Commanding a whooping market cap of $497.5 billion, Netflix, Inc. (NFLX) is a global streaming giant offering a vast library of TV shows, movies, and original content through a subscription-based model. With a presence in over 190 countries, the company drives growth through heavy investments in exclusive content, expansion into gaming, and strategic pricing models, including an ad-supported tier. The company is set to release its third-quarter earnings after the market closes on Tuesday, Oct. 21
Ahead of the event, analysts expect Netflix to report an adjusted profit of $6.88 per share, up 27.4% from $5.40 per share reported in the year-ago quarter. The company’s earnings surprise history is solid, as it has surpassed Wall Street’s bottom-line estimates in all of the past four quarters.
For fiscal 2025, Netflix’s adjusted EPS is expected to increase 31.4% year-over-year from $19.83 in fiscal 2024 to $26.06. In fiscal 2026, its earnings are expected to grow 23.4% year-over-year to $32.16 per share.

NFLX stock prices have soared 63.5% over the past year, significantly outperforming the S&P 500 Index’s ($SPX) 17.6% returns and the Communication Services Select Sector SPDR ETF Fund’s (XLC) 29.1% surge during the same time frame.

On Sept. 17, Netflix gained more than 1% in pre-market trading after Loop Capital raised its rating on the stock to “Buy” from “Hold” and set a price target of $1,350. The upgrade reflects renewed optimism around Netflix’s growth prospects, with the firm citing stronger subscriber momentum, continued success of its original content pipeline, and the potential for revenue expansion through initiatives like the ad-supported tier and password-sharing crackdown.

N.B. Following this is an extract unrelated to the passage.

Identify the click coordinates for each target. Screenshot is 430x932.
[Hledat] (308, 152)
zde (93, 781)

The consensus opinion on NFLX is reasonably bullish, with an overall “Moderate Buy” rating. Out of the 46 analysts covering the stock, 28 recommend “Strong Buy,” three advise “Moderate Buy,” 14 suggest “Hold,” and the remaining analyst advocates a “Moderate Sell” rating.
Its mean price target of $1,338 indicates a potential upswing of 15.1% from the current market prices.